Well at least they get to keep their jobs. Might not be what they wanted for a job role but it doesn't look like they have much say in the matter. I am curious though, why were they even implicated in the first place if there was no evidence of criminal wrong doing? Was it because they were working out of troop F and the brass just chalked it up to guilt by association? Or was it Because, like others have already suggested, they pissed off someone high up on the totem pole?


----------



## j809

You cannot be suspended without pay as you’re a tenured employee. In Massachusetts if you’re in the union you have to get paid. MSP was brought up in my collective bargaining class before all this fiasco and the professor a famous labor attorney said it will be a matter of time that the state police will get whacked because they’re violating law. There’s a procedure on discipline and removing a member and the court martial system doesn’t cut it , especially that they’re now represented by civil service for appeals etc. At the end of the day, whoever stole money and was part of the organized crime scheme with ghost tickets, etc, doesn’t belong on the job. Many troopers I know don’t want those guys back on the job. 


Sent from my iPhone using Tapatalk


----------



## mpd61

j809 said:


> You cannot be suspended without pay as you're a tenured employee. In Massachusetts if you're in the union you have to get paid.


Too bad that didn't work for Tommy and Dave!
Tommy should have been reinstated under this MGL!!!
General Law - Part IV, Title I, Chapter 268A, Section 25


----------



## j809

mpd61 said:


> Too bad that didn't work for Tommy and Dave!
> Tommy should have been reinstated under this MGL!!!
> General Law - Part IV, Title I, Chapter 268A, Section 25


Yes once under indictment or guilty you cannot collect. Those troopers were never charged just administrative suspension.

▸ Short task
Rewrite the stretch of the forum thread from "Well at least" through "the totem pole?", switching "totem pole" to "food chain".

▸ Items
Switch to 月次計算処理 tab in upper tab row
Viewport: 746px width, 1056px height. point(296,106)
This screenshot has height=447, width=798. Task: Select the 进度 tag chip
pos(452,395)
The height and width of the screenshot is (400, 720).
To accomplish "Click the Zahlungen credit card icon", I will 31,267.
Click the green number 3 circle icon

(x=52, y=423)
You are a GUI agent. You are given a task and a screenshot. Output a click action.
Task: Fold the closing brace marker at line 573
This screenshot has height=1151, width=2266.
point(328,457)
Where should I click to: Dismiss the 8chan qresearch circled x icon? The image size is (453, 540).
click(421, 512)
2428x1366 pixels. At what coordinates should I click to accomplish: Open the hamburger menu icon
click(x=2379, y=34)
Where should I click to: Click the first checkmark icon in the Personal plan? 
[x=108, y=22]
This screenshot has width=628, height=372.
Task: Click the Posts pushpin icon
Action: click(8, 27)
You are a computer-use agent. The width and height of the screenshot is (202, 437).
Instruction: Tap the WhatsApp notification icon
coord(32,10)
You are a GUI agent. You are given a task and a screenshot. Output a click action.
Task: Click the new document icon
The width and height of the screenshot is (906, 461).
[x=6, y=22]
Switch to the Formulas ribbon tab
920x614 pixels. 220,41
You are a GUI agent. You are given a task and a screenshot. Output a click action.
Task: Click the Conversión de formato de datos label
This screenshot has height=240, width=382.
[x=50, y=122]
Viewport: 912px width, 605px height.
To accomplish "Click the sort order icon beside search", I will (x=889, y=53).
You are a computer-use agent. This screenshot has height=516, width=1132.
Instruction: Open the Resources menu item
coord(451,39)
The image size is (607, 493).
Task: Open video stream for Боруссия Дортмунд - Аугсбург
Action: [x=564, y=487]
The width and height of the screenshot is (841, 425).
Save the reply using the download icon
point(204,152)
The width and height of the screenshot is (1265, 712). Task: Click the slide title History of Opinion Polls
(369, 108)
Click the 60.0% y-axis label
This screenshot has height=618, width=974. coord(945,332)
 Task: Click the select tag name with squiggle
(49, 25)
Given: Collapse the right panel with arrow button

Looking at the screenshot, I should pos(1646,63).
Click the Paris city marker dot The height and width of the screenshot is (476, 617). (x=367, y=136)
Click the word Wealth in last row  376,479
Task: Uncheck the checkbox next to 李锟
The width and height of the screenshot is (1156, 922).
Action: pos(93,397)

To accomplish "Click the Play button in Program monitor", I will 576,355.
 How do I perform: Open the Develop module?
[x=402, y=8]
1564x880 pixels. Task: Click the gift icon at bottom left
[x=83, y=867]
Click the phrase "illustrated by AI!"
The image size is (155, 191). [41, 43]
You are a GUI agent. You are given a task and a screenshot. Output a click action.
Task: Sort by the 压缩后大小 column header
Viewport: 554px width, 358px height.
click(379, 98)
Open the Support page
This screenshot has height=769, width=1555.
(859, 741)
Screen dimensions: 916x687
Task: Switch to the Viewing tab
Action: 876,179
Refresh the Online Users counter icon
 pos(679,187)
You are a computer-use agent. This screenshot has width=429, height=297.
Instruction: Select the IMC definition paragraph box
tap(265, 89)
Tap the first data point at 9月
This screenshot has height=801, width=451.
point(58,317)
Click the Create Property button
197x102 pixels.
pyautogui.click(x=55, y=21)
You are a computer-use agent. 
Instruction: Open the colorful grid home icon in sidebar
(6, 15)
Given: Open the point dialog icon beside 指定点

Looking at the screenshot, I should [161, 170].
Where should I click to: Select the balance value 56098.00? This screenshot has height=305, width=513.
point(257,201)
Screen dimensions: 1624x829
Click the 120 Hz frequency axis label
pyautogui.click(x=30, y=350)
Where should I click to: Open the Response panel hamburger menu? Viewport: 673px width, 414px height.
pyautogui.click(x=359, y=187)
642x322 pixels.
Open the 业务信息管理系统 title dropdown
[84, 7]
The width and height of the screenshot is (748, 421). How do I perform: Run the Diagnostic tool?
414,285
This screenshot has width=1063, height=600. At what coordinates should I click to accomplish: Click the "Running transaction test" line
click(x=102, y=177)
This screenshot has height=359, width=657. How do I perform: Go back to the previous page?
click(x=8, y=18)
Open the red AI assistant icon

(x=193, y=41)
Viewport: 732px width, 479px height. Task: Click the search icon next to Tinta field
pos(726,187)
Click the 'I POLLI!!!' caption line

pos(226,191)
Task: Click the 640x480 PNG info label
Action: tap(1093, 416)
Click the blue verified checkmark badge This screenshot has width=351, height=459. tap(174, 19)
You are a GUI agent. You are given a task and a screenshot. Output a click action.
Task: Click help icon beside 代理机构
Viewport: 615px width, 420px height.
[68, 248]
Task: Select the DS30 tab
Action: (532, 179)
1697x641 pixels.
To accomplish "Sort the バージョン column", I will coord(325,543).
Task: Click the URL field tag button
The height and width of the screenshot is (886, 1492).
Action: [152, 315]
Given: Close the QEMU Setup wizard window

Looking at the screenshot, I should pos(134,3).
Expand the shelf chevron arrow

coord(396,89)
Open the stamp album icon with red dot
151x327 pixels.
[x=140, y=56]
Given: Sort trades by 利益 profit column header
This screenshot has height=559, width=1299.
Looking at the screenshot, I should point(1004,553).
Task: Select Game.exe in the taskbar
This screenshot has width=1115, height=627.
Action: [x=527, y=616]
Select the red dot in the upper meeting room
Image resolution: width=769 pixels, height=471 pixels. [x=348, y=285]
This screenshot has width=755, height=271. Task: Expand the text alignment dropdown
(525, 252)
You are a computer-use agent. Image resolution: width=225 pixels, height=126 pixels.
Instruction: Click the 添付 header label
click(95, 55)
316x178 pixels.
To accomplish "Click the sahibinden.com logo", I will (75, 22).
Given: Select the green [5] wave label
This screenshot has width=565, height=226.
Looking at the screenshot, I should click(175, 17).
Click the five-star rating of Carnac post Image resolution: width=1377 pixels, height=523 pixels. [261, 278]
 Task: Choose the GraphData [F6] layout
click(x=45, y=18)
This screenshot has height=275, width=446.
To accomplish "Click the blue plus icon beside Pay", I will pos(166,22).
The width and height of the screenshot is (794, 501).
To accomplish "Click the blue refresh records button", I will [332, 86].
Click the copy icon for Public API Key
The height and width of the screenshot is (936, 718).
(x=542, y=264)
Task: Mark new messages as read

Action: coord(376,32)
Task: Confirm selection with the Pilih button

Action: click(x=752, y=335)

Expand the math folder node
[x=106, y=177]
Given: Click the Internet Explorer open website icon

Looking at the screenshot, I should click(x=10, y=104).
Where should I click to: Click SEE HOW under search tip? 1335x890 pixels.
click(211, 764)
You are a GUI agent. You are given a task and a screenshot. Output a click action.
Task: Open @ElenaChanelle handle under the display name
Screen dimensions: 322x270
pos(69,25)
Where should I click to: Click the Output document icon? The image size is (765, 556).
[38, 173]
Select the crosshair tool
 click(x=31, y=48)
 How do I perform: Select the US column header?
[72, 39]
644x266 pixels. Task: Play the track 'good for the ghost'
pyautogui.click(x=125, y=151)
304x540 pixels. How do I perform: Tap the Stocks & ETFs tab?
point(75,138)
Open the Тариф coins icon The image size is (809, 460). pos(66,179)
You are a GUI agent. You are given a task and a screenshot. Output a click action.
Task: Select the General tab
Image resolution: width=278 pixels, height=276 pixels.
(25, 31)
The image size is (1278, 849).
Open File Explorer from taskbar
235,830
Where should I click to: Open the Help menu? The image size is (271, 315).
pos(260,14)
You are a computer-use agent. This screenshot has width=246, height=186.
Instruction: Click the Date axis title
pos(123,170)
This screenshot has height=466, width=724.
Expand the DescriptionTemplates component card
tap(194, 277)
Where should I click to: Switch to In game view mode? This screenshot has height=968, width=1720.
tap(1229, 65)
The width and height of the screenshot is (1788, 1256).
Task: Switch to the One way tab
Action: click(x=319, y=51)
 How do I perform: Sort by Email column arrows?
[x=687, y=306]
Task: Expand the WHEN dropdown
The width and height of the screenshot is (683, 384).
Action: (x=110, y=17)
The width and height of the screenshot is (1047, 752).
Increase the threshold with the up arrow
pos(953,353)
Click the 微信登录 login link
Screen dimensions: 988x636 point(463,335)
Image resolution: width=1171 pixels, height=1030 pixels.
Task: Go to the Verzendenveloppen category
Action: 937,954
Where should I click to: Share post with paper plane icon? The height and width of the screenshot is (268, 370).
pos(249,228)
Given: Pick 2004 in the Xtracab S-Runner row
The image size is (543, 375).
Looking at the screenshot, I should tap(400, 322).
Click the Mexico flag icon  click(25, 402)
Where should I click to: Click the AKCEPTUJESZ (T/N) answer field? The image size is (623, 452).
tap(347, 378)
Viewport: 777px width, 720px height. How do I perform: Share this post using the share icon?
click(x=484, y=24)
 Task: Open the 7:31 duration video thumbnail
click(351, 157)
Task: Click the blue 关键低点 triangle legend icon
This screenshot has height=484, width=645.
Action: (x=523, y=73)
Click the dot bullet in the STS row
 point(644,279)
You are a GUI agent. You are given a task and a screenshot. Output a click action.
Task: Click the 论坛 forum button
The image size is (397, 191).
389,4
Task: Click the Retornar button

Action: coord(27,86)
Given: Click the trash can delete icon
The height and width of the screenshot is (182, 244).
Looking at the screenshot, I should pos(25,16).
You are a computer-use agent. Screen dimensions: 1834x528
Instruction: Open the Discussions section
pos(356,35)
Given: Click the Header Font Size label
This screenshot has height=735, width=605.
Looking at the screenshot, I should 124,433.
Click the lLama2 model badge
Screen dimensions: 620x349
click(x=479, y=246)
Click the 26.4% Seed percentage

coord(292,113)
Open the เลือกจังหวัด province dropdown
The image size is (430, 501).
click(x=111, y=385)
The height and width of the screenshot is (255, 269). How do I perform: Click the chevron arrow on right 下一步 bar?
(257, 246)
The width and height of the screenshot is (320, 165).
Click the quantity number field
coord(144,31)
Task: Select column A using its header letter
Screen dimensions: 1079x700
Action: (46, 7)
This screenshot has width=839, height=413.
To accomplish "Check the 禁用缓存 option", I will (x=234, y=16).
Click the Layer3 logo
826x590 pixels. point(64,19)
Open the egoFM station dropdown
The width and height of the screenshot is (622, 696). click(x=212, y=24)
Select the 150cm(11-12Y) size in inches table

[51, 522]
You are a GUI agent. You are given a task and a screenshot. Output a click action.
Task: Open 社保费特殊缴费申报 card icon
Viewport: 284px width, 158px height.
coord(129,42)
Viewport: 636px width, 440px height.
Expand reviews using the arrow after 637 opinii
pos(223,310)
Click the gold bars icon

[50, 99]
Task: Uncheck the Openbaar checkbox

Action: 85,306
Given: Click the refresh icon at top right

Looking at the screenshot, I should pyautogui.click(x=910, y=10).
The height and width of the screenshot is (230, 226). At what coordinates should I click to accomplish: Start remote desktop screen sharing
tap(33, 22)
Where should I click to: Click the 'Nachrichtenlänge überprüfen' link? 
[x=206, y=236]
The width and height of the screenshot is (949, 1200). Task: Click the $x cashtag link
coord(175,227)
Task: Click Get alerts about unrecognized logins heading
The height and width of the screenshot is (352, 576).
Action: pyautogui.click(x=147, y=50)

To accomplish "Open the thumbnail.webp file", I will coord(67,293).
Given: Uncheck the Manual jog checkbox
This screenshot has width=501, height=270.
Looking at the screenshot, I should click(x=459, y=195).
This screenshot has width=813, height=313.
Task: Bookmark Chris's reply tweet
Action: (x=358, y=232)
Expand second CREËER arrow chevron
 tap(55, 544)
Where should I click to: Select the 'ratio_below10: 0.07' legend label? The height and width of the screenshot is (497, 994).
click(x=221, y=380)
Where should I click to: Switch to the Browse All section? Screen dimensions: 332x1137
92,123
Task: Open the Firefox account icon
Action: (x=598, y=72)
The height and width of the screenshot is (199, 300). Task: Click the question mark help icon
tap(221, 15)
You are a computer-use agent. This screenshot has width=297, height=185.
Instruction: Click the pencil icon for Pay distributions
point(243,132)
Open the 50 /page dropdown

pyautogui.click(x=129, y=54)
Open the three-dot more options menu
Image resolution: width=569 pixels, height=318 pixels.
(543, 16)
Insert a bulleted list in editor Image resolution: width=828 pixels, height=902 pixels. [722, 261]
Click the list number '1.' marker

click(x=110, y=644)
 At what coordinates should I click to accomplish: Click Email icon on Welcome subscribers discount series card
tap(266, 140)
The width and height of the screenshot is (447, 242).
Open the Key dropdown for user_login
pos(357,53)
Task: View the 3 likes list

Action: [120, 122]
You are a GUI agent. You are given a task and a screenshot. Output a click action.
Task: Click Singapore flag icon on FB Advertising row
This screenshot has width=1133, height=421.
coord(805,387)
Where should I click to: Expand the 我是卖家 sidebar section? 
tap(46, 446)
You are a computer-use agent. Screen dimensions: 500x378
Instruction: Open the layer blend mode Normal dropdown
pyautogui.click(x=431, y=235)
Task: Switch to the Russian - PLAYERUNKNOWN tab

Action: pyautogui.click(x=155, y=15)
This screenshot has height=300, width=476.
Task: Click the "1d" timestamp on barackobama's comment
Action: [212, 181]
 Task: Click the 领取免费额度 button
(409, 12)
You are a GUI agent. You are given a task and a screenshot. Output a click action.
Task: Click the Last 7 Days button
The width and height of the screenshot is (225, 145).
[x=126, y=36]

▸ Response
Well at least they get to keep their jobs. Might not be what they wanted for a job role but it doesn't look like they have much say in the matter. I am curious though, why were they even implicated in the first place if there was no evidence of criminal wrong doing? Was it because they were working out of troop F and the brass just chalked it up to guilt by association? Or was it Because, like others have already suggested, they pissed off someone high up on the food chain?